--- BEGIN Supplied records ---

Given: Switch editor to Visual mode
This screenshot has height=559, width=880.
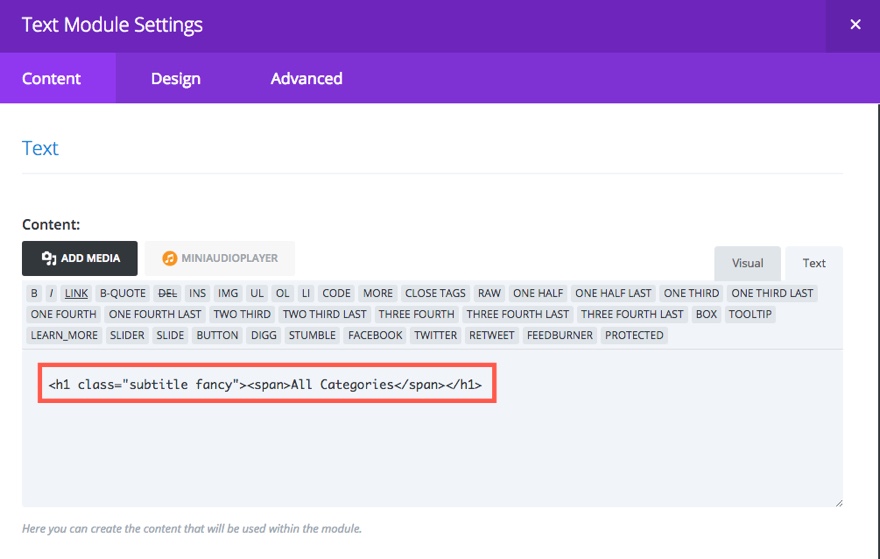Looking at the screenshot, I should (747, 263).
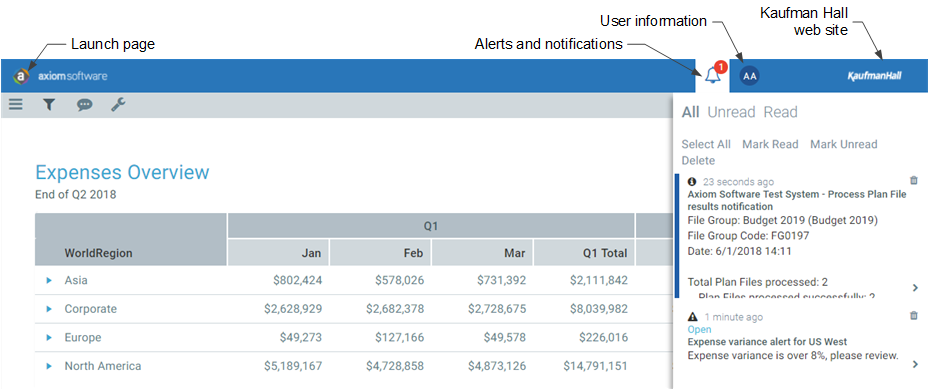This screenshot has width=929, height=390.
Task: Delete the Process Plan File notification
Action: coord(914,180)
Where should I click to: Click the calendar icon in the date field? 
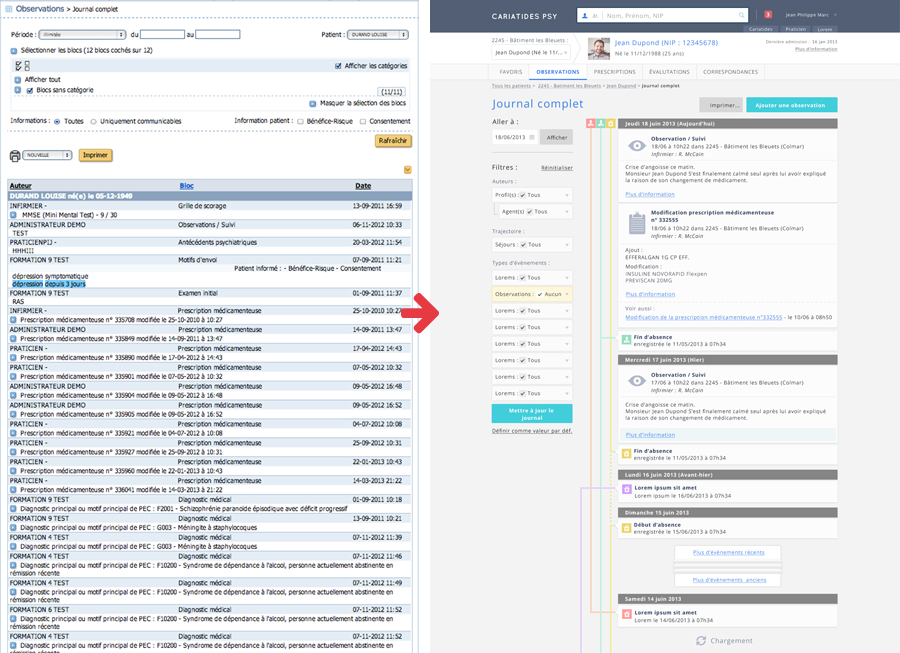tap(532, 137)
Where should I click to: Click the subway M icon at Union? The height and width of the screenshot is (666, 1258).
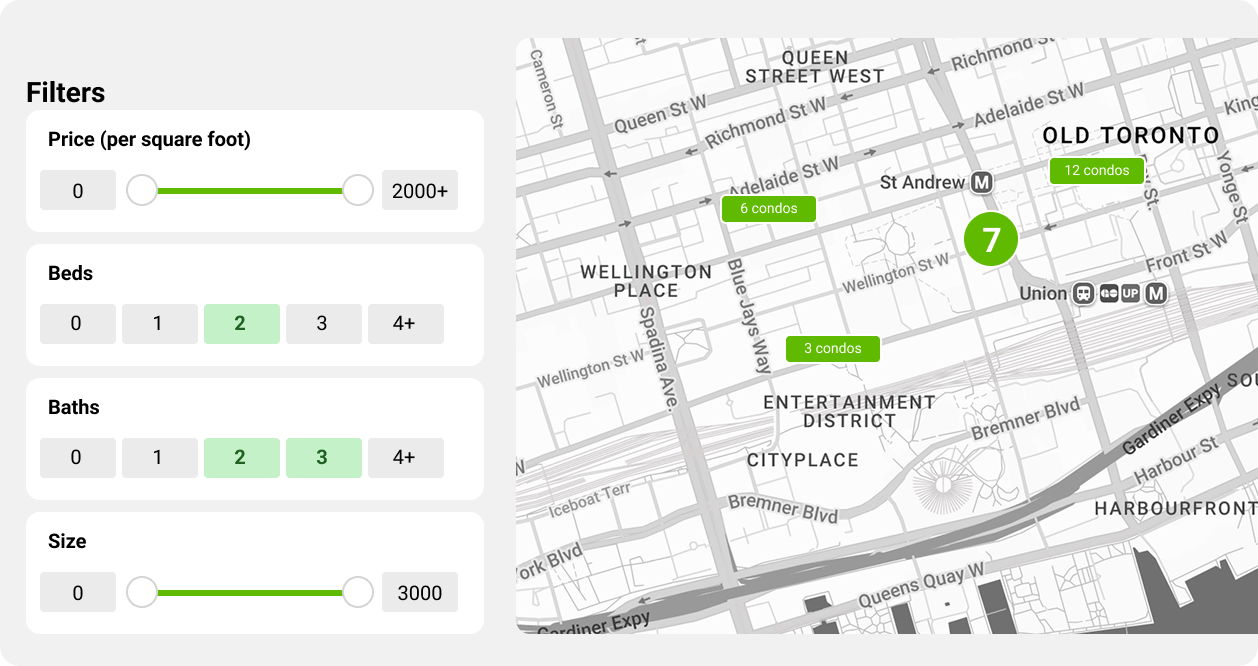coord(1156,294)
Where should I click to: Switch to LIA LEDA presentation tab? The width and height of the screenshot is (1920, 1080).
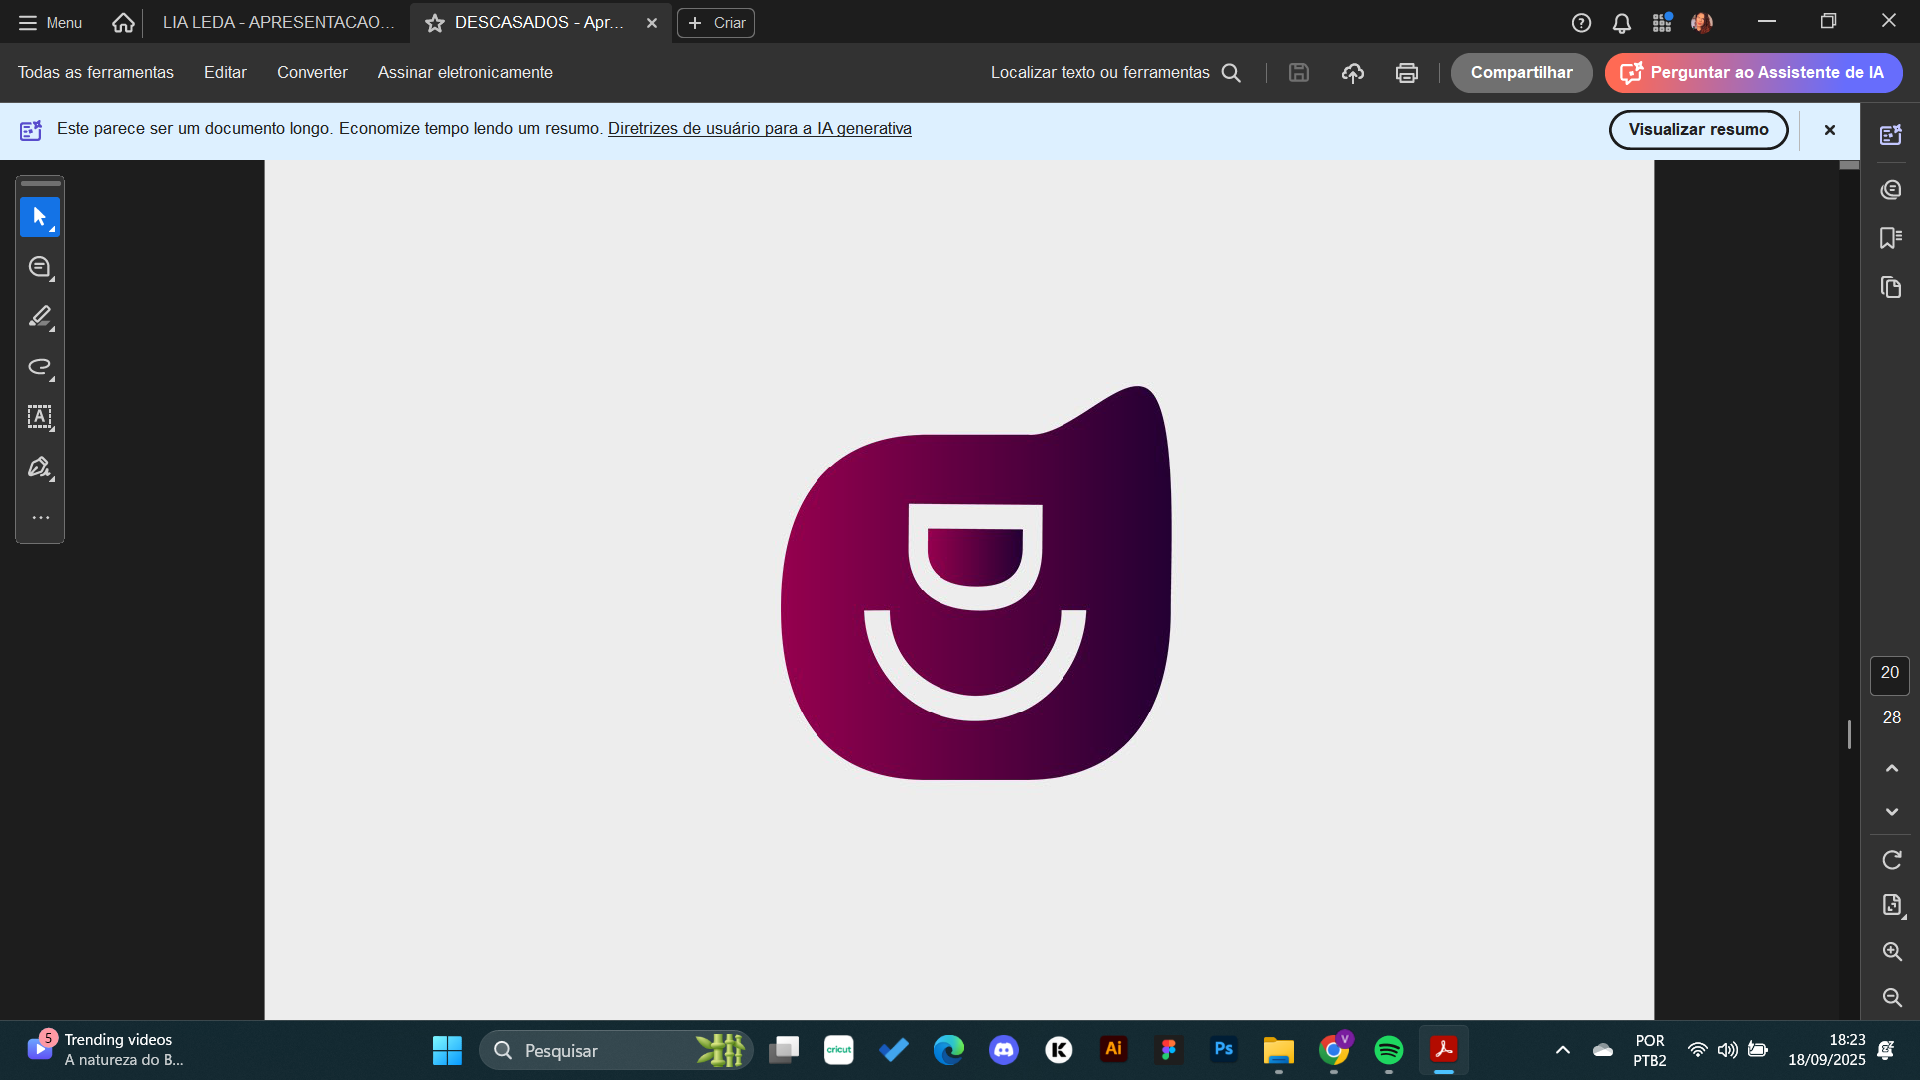(278, 23)
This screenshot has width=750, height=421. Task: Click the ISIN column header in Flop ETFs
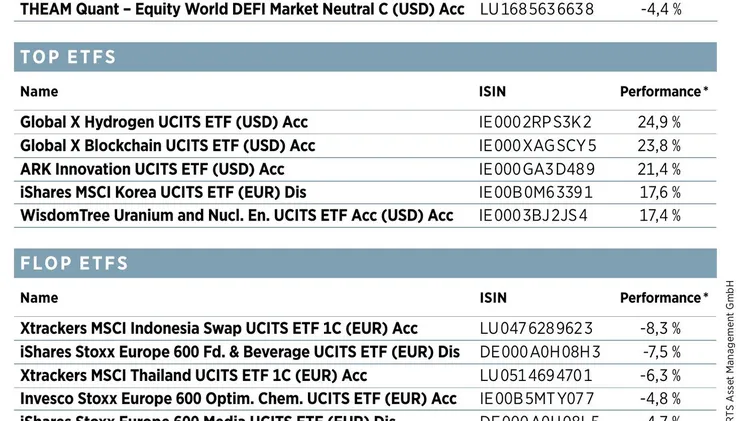492,298
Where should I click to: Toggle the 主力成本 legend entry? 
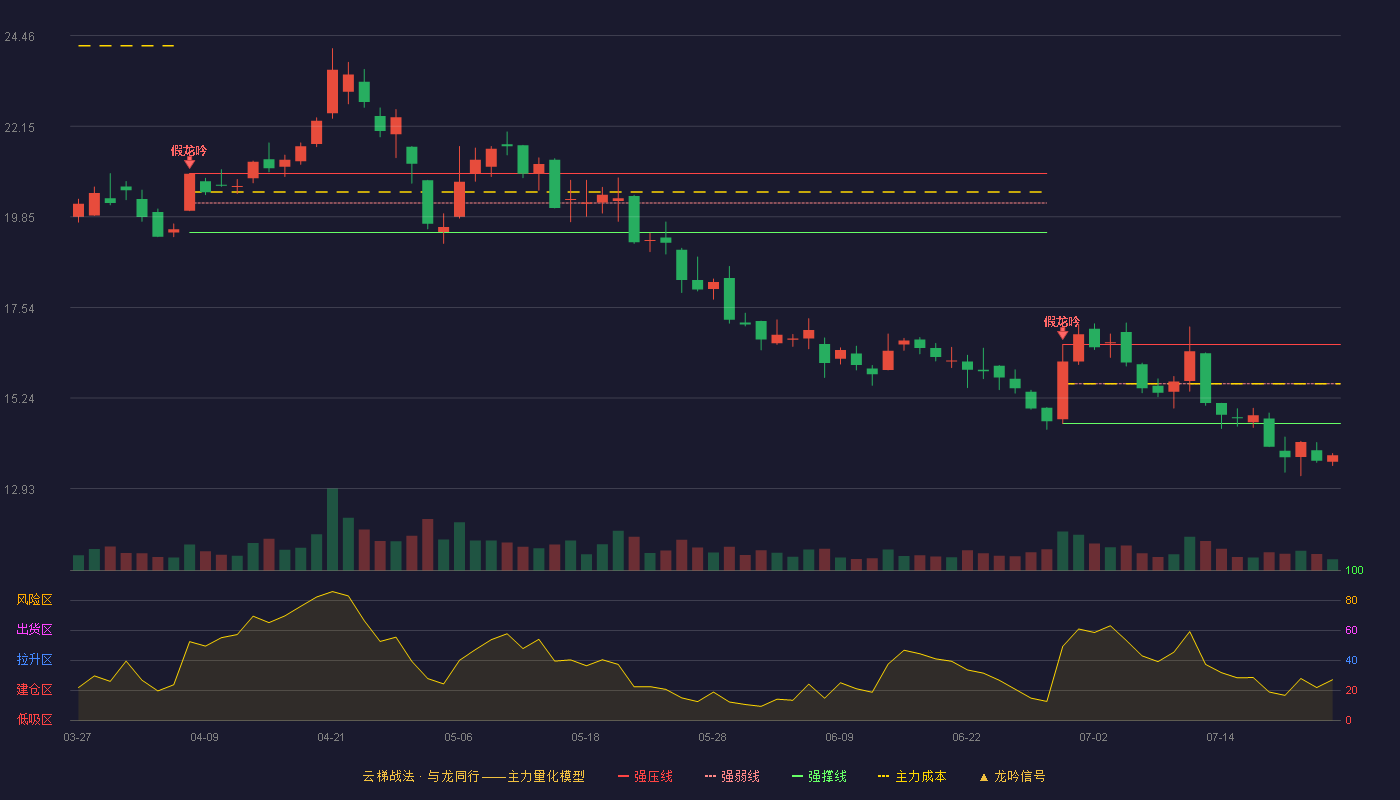tap(912, 776)
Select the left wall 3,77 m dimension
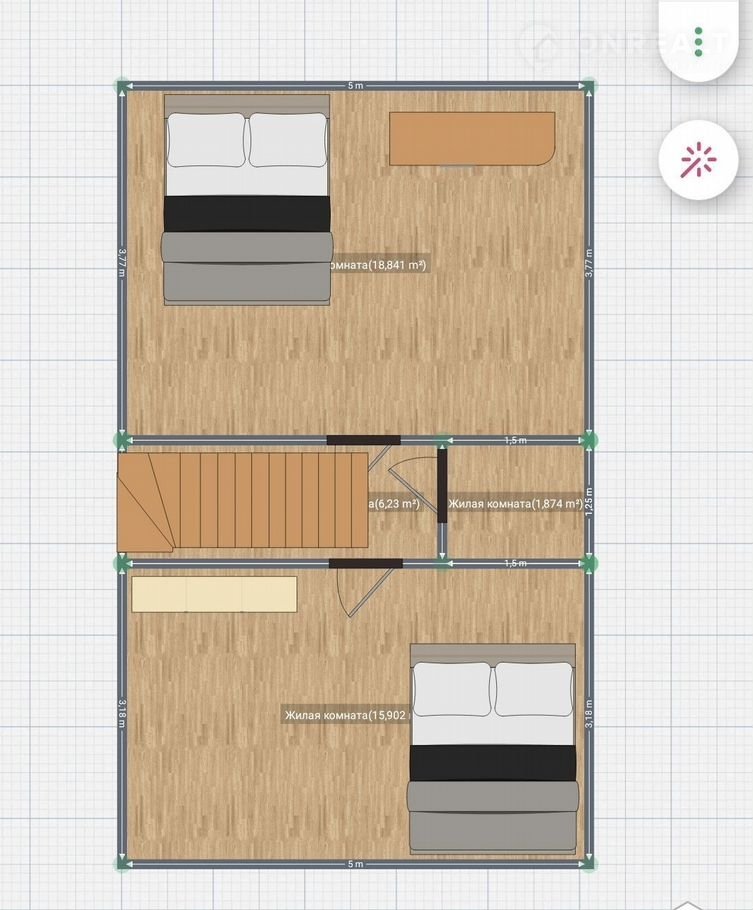The image size is (753, 910). (x=121, y=263)
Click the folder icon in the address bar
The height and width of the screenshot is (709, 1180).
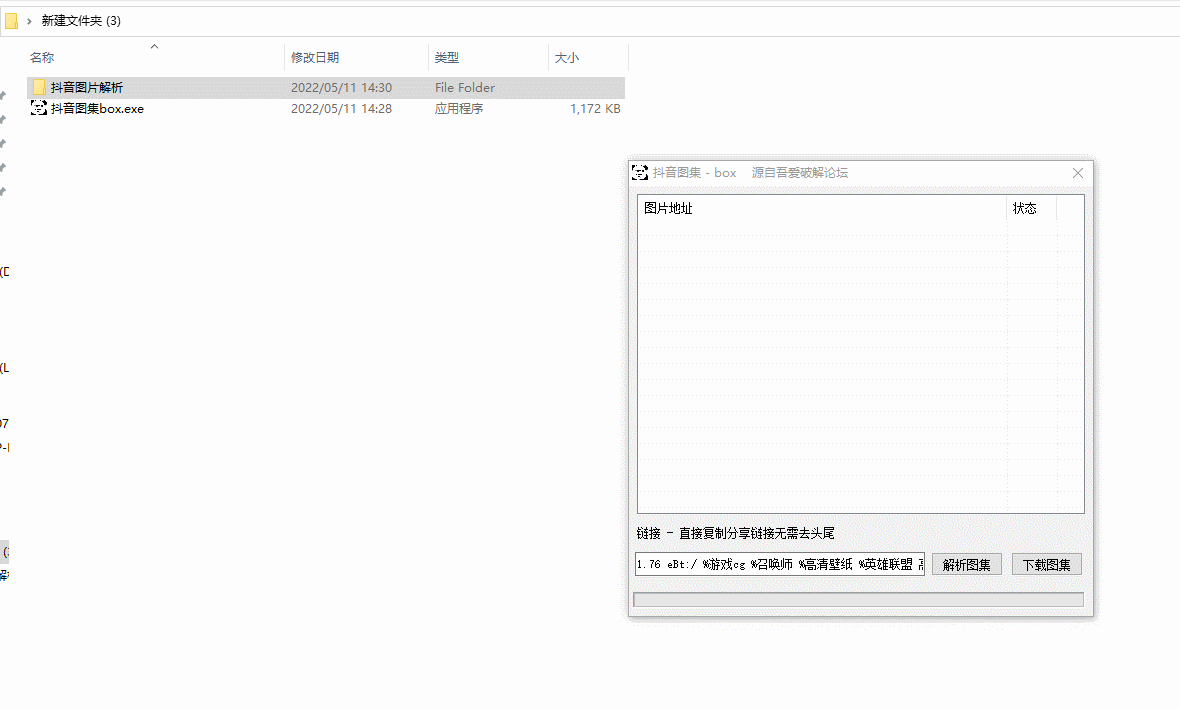(x=10, y=20)
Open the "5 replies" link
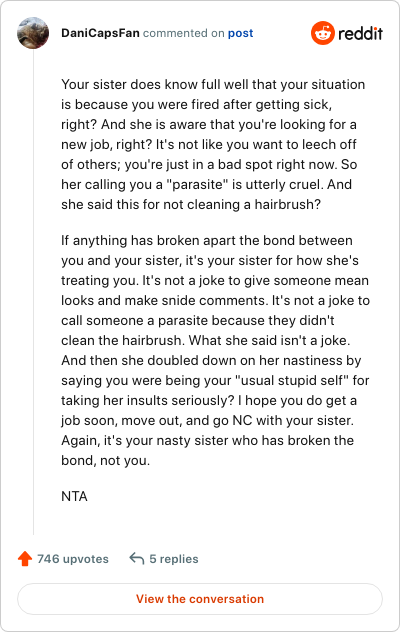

--- END Supplied records ---

> Task instructions: Return every line of the data above word for word, leaving out the pictures.

> Result of the exercise:
Given: Switch editor to Visual mode
This screenshot has height=559, width=880.
Looking at the screenshot, I should (747, 263).
This screenshot has width=929, height=390.
Task: Delete the Process Plan File notification
Action: coord(914,180)
Where should I click to: Click the calendar icon in the date field? 
tap(532, 137)
Where should I click to: Click the subway M icon at Union? The height and width of the screenshot is (666, 1258).
coord(1156,294)
Where should I click to: Switch to LIA LEDA presentation tab? The width and height of the screenshot is (1920, 1080).
(278, 23)
This screenshot has width=750, height=421. Task: Click the ISIN column header in Flop ETFs
492,298
Where should I click to: Toggle the 主力成本 legend entry? 
tap(912, 776)
Select the left wall 3,77 m dimension
The image size is (753, 910). (x=121, y=263)
Click the folder icon in the address bar
The height and width of the screenshot is (709, 1180).
(x=10, y=20)
Open the "5 replies" link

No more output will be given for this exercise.